Ulibarri, along with Young’s stepson, Joseph Russell Hill, had gone to the victim’s Ogden home on April 22, 1991, to retrieve Hill’s things. But then they found Young’s gun collection, Ulibarri said, and began firing some of the weapons inside the house and stealing things.
“It kinda turned into a robbery,” Ulibarri told Utah Board of Pardons and Parole member Clark Harms.
He said Hill told him to hide when Young walked in unexpectedly. There was some shouting, Ulibarri said, and then Hill shot Young three times. Young fell, and Ulibarri stepped from his hiding place, shooting the man once. Hill, then 18, fired a final shot into the back of Young’s head before the teens fled.
Young’s body was found four days later, after co-workers became concerned when he missed his shift without calling in.
“I didn’t want to be caught, but I was glad I was,” said Ulibarri, who met Hill when they lived in the same foster home.
“I knew we weren’t going to get away with it,” he added.
Ulibarri was certified to stand trial as an adult in the slaying. He pleaded guilty in September 1991 to capital murder — one of the youngest people in Utah to do so at the time — and was sentenced to serve life in prison with the possibility of parole. Hill pleaded guilty to capital murder and other charges three months later and received an identical sentence. His next parole hearing is scheduled for 2011.
Under questioning from Harms, Ulibarri said his mother was a drug addict. His childhood and teen years were spent sleeping on the couches of friends and family members, he said, and his longest stint in one place before coming to prison was when he lived for a year with his aunt.
But Ulibarri asked for no sympathy for his difficult upbringing.
“I don’t blame my childhood,” he said. “Our choices are our own, and we have to own them.”
Ulibarri said he spent his first eight years in prison “with a chip on my shoulder,” fighting everyone and everything. He eventually realized the things he was missing in his life, though, and said he began working to better himself.
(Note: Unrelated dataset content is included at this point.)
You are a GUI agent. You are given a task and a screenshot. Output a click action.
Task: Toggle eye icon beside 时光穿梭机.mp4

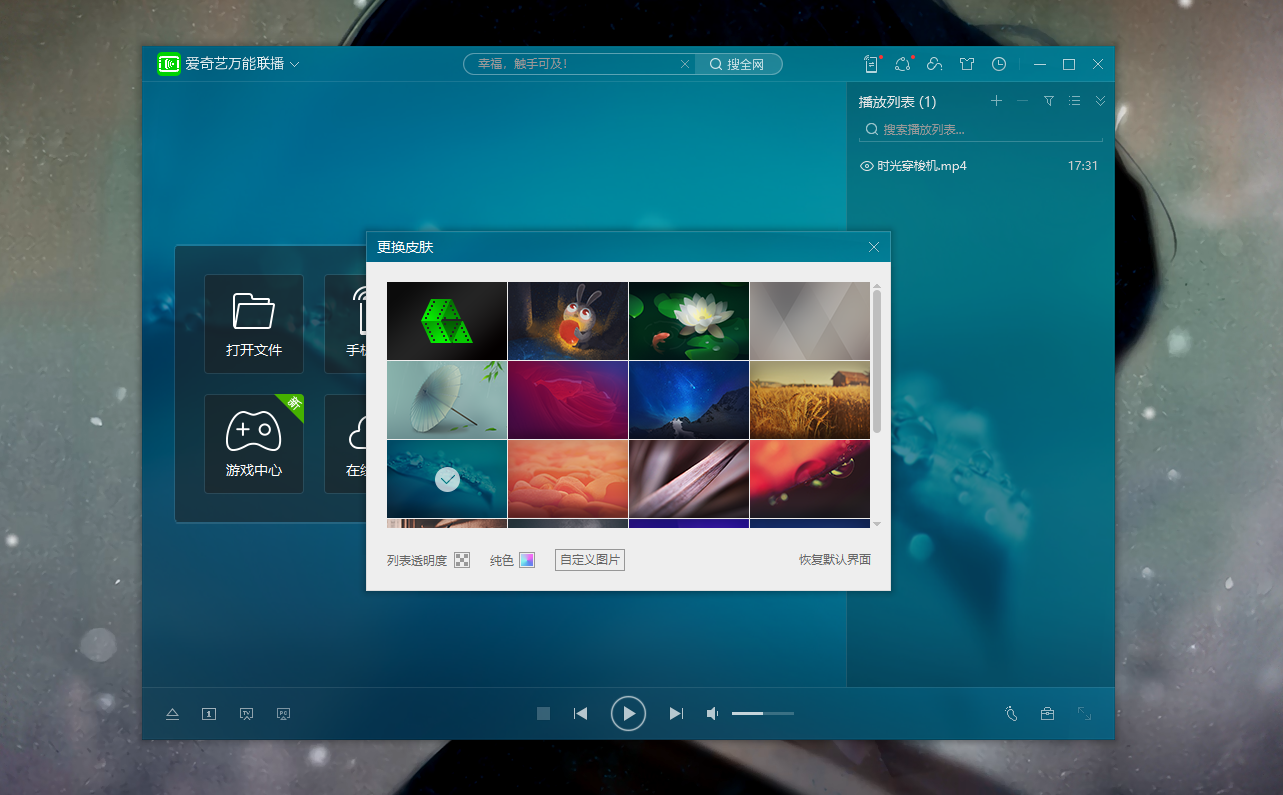867,166
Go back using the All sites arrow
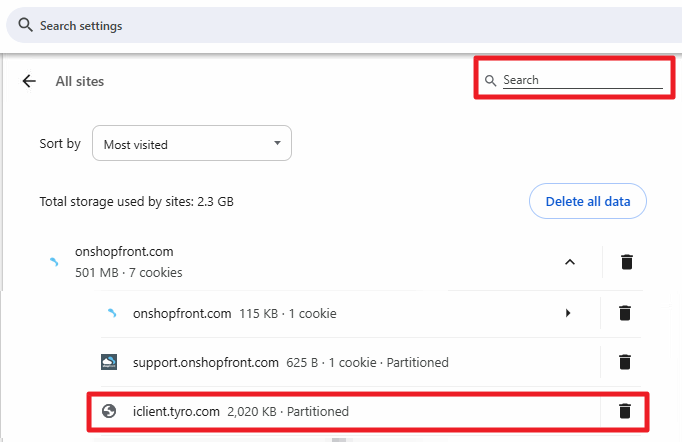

He earned his GED, went on to complete a college degree and has held various prison jobs to learn trade skills.
“Everything I do now is an homage to (Young), so two lives aren’t wasted,” Ulibarri said.
Harms asked Ulibarri what, if anything, he would say to Young’s children about his decision to end their father’s life.
“Sorry sounds so hollow,” Ulibarri said, breaking down into sobs. “I wouldn’t be able to say it enough, and not just because I’m here. It was a horrible thing I did, and I am sorry for their loss.”
The parole board will review Ulibarri’s file and announce its decision in about one month. Harms told Ulibarri he appreciated the changes he has made during his time behind bars, adding that whatever decision the board reaches, it won’t discount those changes.
But Harms also warned Ulibarri that only one-quarter of the people convicted of capital murder in Utah are granted the privilege of parole, and the majority serve at least 28 years before being released.
“I am convinced that you are a different person than you were 18 years ago,” Harms said. “What I don’t know is whether or not that lessens your risk to the public in our eyes, given the crime that you committed, and sometimes, perhaps not in this case, but sometimes the appropriate punishment for an aggravated homicide is life in prison.”